- [TEXT PASSAGE]:
━━━━━━━━━━━━━━━━━━━━━━━━━━━━━━

Thursday, December 2, 2021

Why Mariology Matters: Oliver Treanor on Mary being the Spouse of the Spirit and Relationship to the inner processions of the Son and Spirit

  

. . .the Virgin has been caught up in an extraordinary way in the life and being, work and missions of the Holy Trinity. Even in her earthly existence she already participates in the mystery of the divine perichoresis, the inner processions of the Son and the Holy Spirit from the Father, the mutual indwelling of the three in one, their giving and receiving of the divine substance, their accepting and reciprocating the divine love. Drawn into the heart of that eternal communion, she beholds at once God as he is in himself and her own self as she is in her knowing her.

 

Obedient daughter to the Father, beloved mother to his Son, faithful spouse to their Spirit, she is all things to him who is all in all to her. (Oliver Treanor, “Mary as the Sacramental Matrix of Ecclesial Personhood in Christ,” in Brendan Leahy and Séamus O’Connell, eds., Having Life in His Name: Living, Thinking and Communicating the Christian Life of Faith [Dublin: Veritas, 2011], 91-120, here, p. 92)

━━━━━━━━━━━━━━━━━━━━━━━━━━━━━━

- [THE DATA]:
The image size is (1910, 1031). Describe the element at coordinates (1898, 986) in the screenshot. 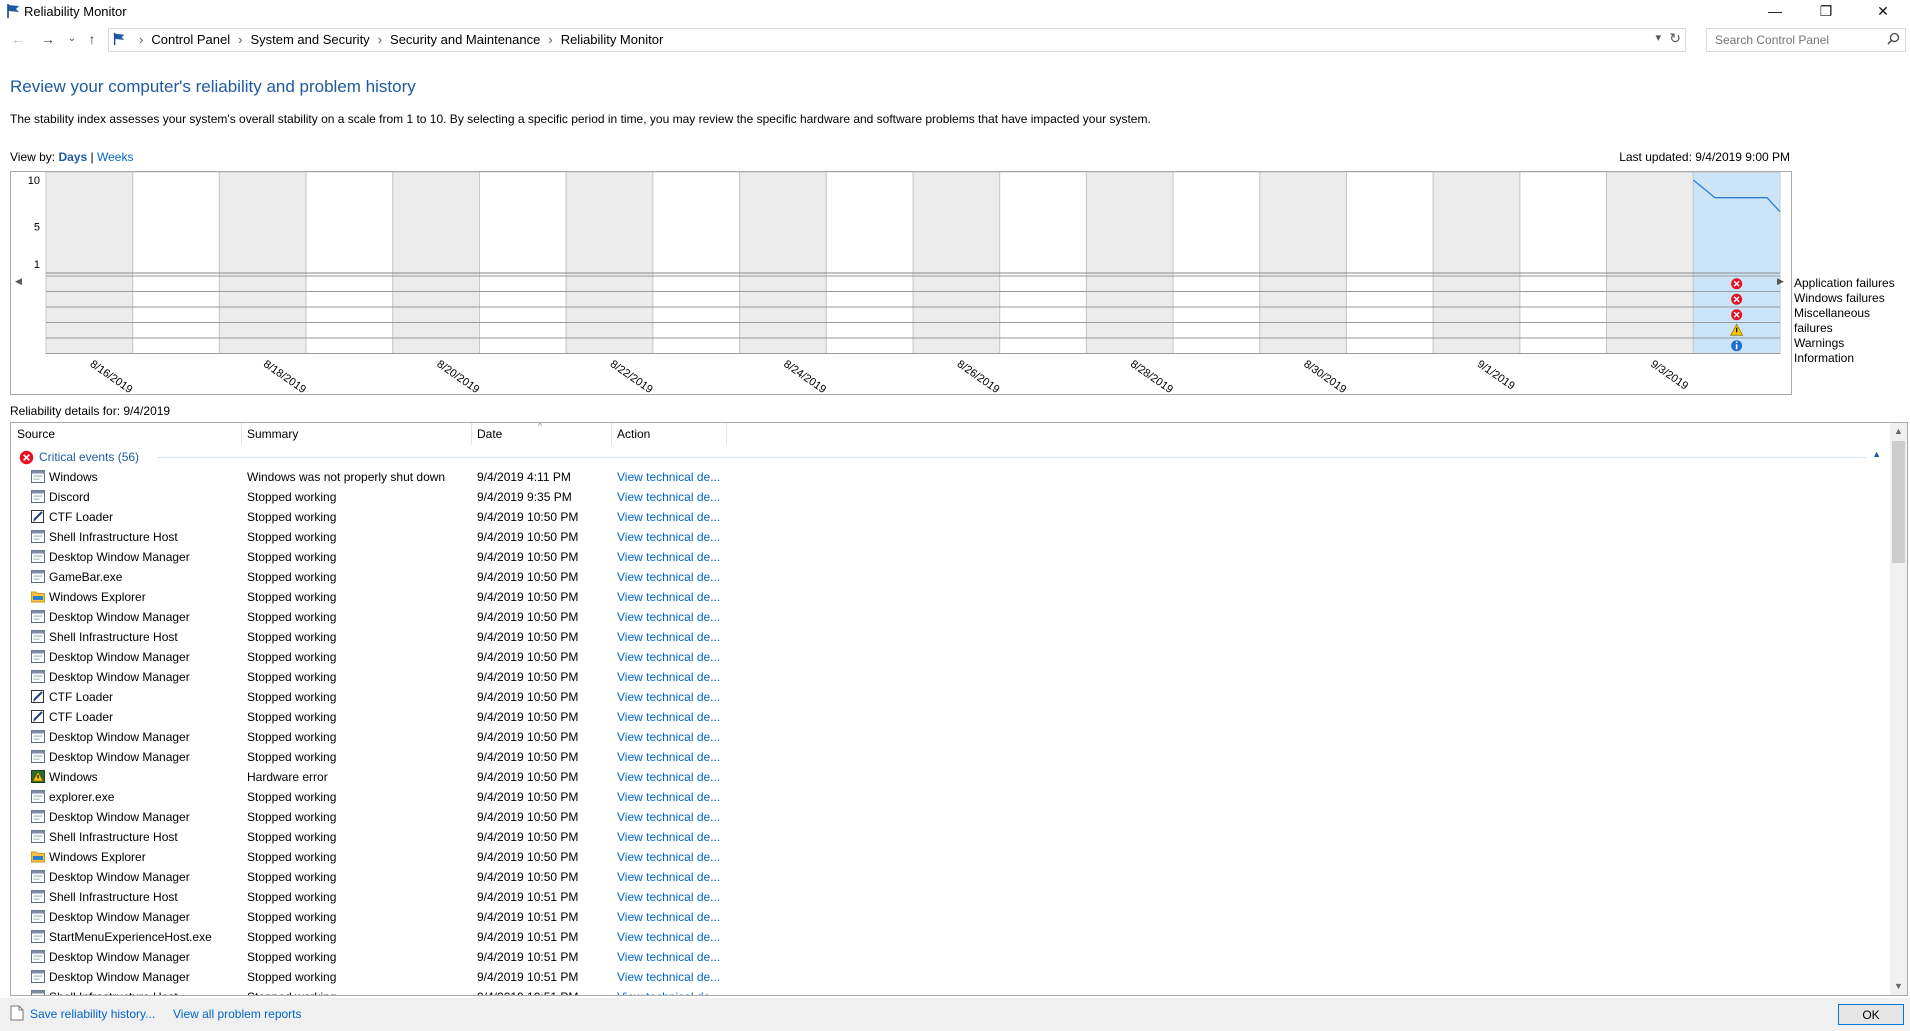

I see `scroll-down-icon: ▼` at that location.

━━━━━━━━━━━━━━━━━━━━━━━━━━━━━━

- [THE TASK]: Quote the Treanor passage on Mary above word for word, between "Thursday, December 2, 2021" and "her knowing her.", inclusive.

- [OUTPUT]:
Thursday, December 2, 2021

Why Mariology Matters: Oliver Treanor on Mary being the Spouse of the Spirit and Relationship to the inner processions of the Son and Spirit

  

. . .the Virgin has been caught up in an extraordinary way in the life and being, work and missions of the Holy Trinity. Even in her earthly existence she already participates in the mystery of the divine perichoresis, the inner processions of the Son and the Holy Spirit from the Father, the mutual indwelling of the three in one, their giving and receiving of the divine substance, their accepting and reciprocating the divine love. Drawn into the heart of that eternal communion, she beholds at once God as he is in himself and her own self as she is in her knowing her.